(GIVEN PROBLEM) Begin at the line of the data that contains "This screenshot has height=524, width=765." and stop after the line that contains "coord(191,34)". Rewrite every line in that span, shifting each coordinate in the answers by adding 106 and leaving all other text unchanged.

═══ TASK INPUT ═══

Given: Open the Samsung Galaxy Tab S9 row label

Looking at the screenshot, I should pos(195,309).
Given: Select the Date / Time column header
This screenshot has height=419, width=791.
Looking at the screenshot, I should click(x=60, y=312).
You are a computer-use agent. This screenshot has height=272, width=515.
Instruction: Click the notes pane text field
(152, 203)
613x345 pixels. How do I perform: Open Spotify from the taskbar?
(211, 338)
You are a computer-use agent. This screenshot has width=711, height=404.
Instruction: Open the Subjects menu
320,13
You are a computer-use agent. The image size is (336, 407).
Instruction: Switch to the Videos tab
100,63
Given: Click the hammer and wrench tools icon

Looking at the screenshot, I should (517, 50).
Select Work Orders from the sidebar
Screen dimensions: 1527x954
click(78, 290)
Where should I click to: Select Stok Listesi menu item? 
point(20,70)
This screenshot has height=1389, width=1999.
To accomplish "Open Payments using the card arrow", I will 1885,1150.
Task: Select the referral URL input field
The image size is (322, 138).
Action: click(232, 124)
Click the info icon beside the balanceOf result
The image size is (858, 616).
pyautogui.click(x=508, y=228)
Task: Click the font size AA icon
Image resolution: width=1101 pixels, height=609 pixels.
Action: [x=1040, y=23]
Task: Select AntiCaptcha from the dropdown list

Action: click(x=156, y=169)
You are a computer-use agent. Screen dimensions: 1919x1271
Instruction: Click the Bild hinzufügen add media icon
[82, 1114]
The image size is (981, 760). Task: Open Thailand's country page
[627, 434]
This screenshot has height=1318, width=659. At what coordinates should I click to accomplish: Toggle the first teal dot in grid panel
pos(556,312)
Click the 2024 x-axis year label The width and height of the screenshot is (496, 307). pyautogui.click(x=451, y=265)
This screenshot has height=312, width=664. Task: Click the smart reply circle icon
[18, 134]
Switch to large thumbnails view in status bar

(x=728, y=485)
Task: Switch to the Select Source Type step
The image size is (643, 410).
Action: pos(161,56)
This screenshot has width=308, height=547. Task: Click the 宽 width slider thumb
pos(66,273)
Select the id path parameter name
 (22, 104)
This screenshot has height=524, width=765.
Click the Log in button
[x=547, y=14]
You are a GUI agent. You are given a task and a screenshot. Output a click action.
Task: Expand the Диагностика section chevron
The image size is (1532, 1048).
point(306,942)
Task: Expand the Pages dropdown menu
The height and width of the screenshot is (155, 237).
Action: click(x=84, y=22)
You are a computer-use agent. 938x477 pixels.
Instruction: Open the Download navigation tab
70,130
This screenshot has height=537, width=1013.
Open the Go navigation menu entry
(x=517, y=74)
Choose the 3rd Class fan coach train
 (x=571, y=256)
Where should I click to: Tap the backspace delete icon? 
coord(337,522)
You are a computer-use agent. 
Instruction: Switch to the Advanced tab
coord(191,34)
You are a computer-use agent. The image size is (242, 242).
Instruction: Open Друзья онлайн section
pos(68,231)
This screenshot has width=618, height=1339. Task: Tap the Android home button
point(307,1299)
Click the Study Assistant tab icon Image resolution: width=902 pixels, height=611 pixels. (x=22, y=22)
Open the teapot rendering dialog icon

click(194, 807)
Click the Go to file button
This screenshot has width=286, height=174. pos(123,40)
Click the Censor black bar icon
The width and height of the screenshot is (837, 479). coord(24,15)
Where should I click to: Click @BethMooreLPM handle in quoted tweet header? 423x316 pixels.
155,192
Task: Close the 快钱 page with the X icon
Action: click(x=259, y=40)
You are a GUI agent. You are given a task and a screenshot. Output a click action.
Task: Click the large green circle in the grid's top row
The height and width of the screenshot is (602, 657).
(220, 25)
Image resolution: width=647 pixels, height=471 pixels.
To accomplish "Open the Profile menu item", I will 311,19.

═══

(SOLVED PROBLEM)
This screenshot has height=524, width=765.
Click the Log in button
[x=653, y=120]
You are a GUI agent. You are given a task and a screenshot. Output a click action.
Task: Expand the Диагностика section chevron
The image size is (1532, 1048).
point(412,1048)
Task: Expand the Pages dropdown menu
The height and width of the screenshot is (155, 237).
Action: click(x=190, y=128)
You are a computer-use agent. 938x477 pixels.
Instruction: Open the Download navigation tab
176,236
This screenshot has height=537, width=1013.
Open the Go navigation menu entry
(x=623, y=180)
Choose the 3rd Class fan coach train
 (x=677, y=362)
Where should I click to: Tap the backspace delete icon? 
coord(443,628)
You are a computer-use agent. 
Instruction: Switch to the Advanced tab
coord(297,140)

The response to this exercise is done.